GOAL.
Output as a numbered list, with blank lines omitted, the lines of the material beginning at the line that contains "Open the Linear" and ending after the line that contains "click(x=375, y=349)".

———

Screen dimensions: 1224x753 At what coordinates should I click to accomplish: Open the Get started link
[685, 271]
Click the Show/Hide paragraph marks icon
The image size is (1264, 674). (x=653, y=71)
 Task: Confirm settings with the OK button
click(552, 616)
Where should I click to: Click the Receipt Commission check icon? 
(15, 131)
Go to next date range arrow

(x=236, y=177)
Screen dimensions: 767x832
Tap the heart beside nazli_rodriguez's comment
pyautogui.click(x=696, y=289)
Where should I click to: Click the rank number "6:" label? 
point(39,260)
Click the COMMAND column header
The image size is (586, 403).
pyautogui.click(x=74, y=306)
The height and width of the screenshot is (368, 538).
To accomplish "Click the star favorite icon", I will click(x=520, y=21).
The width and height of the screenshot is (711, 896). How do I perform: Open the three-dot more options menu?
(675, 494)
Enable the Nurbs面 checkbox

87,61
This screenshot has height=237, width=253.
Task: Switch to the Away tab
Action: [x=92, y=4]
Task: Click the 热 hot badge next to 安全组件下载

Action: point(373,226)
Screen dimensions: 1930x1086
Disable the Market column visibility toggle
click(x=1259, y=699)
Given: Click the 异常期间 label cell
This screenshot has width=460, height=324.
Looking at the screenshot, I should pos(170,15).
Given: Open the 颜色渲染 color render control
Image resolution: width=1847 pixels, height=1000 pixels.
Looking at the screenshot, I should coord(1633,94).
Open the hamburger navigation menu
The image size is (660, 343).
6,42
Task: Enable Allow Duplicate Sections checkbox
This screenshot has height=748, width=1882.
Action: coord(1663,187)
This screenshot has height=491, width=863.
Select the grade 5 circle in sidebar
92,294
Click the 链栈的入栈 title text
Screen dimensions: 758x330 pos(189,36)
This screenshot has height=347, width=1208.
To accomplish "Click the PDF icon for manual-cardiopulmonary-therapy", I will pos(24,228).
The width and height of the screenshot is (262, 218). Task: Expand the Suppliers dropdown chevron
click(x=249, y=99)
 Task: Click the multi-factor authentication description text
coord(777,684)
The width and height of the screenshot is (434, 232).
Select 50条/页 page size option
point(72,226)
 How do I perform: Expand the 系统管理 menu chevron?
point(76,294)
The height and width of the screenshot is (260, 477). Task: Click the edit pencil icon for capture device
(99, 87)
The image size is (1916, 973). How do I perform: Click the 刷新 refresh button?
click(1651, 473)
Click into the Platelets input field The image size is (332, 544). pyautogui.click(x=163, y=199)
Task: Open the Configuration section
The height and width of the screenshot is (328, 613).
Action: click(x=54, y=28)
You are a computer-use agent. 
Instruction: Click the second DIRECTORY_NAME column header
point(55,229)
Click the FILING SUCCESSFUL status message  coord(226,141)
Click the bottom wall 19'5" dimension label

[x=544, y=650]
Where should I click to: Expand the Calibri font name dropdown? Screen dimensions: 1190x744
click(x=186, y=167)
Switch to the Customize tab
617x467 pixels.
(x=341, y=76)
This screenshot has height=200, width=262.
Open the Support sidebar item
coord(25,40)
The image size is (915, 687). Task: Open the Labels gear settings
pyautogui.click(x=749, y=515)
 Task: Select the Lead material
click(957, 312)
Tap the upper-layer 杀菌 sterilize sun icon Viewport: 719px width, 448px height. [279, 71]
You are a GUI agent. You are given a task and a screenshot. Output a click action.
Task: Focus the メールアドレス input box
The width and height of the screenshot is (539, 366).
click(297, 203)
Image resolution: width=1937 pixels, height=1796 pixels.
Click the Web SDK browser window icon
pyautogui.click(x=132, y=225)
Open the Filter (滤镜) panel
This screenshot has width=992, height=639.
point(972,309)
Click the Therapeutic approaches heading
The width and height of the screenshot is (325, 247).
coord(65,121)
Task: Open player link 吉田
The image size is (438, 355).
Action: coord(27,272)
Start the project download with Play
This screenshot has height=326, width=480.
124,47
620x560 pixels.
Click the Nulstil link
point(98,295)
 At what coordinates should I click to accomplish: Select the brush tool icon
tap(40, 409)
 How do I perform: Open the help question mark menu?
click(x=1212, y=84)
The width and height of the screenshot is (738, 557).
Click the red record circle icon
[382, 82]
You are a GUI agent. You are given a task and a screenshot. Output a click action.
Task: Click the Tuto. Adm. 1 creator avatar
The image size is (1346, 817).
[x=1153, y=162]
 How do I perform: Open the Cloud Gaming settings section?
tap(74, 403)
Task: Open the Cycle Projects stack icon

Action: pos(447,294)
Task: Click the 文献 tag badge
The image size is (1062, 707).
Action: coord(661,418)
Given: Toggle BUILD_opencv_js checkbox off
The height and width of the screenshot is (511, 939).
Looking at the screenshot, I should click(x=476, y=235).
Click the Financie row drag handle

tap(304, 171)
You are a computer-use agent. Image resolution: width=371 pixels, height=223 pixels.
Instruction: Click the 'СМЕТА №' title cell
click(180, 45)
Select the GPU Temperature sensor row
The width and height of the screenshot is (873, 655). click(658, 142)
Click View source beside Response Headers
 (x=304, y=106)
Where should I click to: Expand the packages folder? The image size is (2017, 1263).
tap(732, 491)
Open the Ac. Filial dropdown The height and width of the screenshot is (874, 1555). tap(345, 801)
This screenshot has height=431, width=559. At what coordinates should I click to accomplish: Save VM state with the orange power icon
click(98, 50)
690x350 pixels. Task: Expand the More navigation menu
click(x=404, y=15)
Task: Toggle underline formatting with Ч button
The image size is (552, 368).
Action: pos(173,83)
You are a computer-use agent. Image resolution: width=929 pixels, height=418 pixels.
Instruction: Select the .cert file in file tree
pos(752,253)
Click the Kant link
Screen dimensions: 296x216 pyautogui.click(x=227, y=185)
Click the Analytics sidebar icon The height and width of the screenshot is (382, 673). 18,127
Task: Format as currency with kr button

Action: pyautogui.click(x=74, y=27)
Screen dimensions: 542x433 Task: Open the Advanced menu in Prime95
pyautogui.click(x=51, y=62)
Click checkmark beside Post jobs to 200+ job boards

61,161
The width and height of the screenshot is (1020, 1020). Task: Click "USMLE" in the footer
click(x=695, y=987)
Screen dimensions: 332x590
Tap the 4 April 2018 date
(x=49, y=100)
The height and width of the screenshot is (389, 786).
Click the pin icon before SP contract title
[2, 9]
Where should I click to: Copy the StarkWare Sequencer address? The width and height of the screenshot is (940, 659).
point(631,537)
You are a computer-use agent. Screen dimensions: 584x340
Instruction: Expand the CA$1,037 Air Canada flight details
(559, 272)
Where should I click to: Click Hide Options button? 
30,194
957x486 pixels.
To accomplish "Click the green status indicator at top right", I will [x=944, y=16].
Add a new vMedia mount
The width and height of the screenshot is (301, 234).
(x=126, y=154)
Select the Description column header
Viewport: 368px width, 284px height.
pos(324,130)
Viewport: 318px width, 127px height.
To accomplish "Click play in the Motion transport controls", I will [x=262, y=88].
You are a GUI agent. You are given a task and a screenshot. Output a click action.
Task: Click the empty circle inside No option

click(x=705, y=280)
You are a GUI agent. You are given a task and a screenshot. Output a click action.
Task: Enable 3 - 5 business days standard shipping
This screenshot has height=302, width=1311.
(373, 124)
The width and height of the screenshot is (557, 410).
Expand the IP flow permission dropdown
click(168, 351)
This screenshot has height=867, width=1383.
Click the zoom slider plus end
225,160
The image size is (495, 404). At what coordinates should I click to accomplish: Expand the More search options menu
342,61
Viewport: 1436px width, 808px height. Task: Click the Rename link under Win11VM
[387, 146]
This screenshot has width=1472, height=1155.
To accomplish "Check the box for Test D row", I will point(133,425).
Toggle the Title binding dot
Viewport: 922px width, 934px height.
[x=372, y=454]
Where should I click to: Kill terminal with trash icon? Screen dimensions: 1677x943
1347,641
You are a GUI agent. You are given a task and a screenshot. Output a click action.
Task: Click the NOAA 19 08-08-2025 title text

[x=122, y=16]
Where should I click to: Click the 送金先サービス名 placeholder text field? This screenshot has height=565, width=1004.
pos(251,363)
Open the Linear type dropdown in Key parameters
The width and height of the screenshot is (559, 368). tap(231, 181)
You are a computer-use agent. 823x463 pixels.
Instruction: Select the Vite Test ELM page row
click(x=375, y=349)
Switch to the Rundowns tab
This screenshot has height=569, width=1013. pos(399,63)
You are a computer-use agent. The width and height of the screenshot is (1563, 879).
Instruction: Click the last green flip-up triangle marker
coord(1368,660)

———

OUTPUT FOR THIS TASK.
1. Open the Linear type dropdown in Key parameters
2. The width and height of the screenshot is (559, 368). tap(231, 181)
3. You are a computer-use agent. 823x463 pixels.
4. Instruction: Select the Vite Test ELM page row
5. click(x=375, y=349)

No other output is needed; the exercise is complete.